Problem description »
Return every line of the items below word for word, leaving out the pictures.

Collected data
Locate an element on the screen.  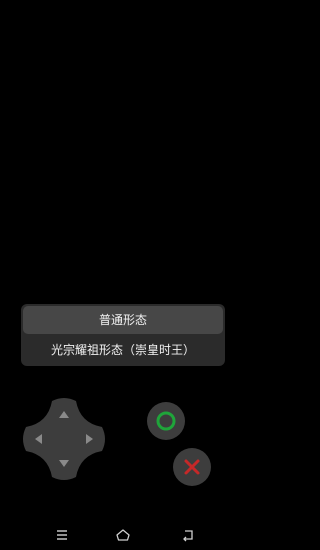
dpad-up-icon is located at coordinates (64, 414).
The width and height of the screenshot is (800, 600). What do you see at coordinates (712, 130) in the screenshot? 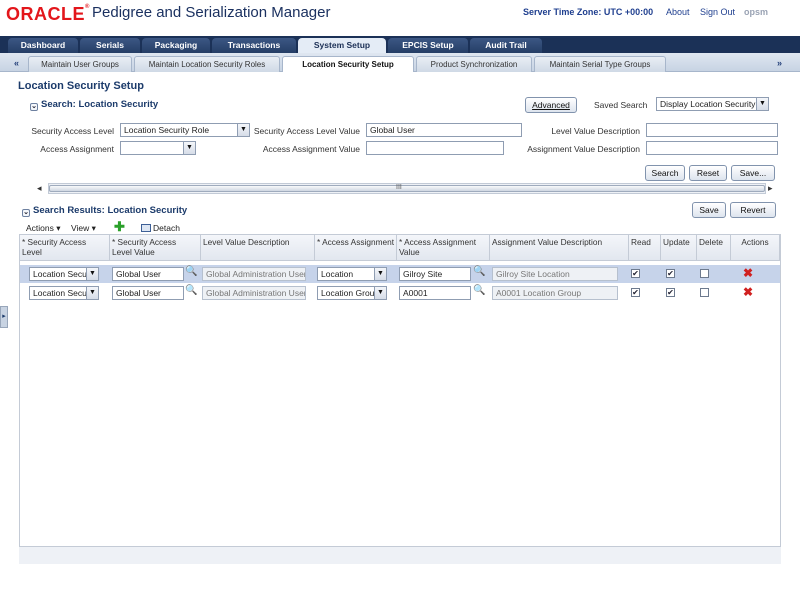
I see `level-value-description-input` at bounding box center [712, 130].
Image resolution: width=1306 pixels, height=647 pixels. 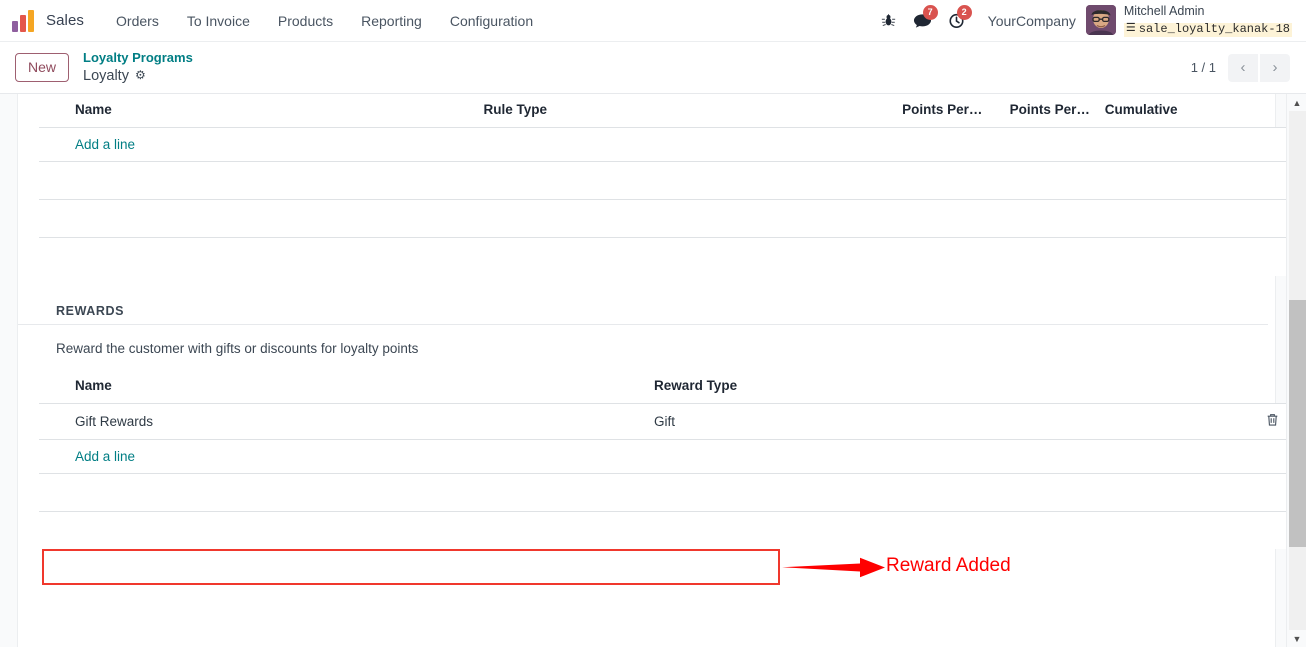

Solution for this problem »
Locate an element on the screen.  
dpad-up-icon is located at coordinates (64, 414).
The width and height of the screenshot is (800, 600). What do you see at coordinates (712, 130) in the screenshot? 
I see `level-value-description-input` at bounding box center [712, 130].
Image resolution: width=1306 pixels, height=647 pixels. 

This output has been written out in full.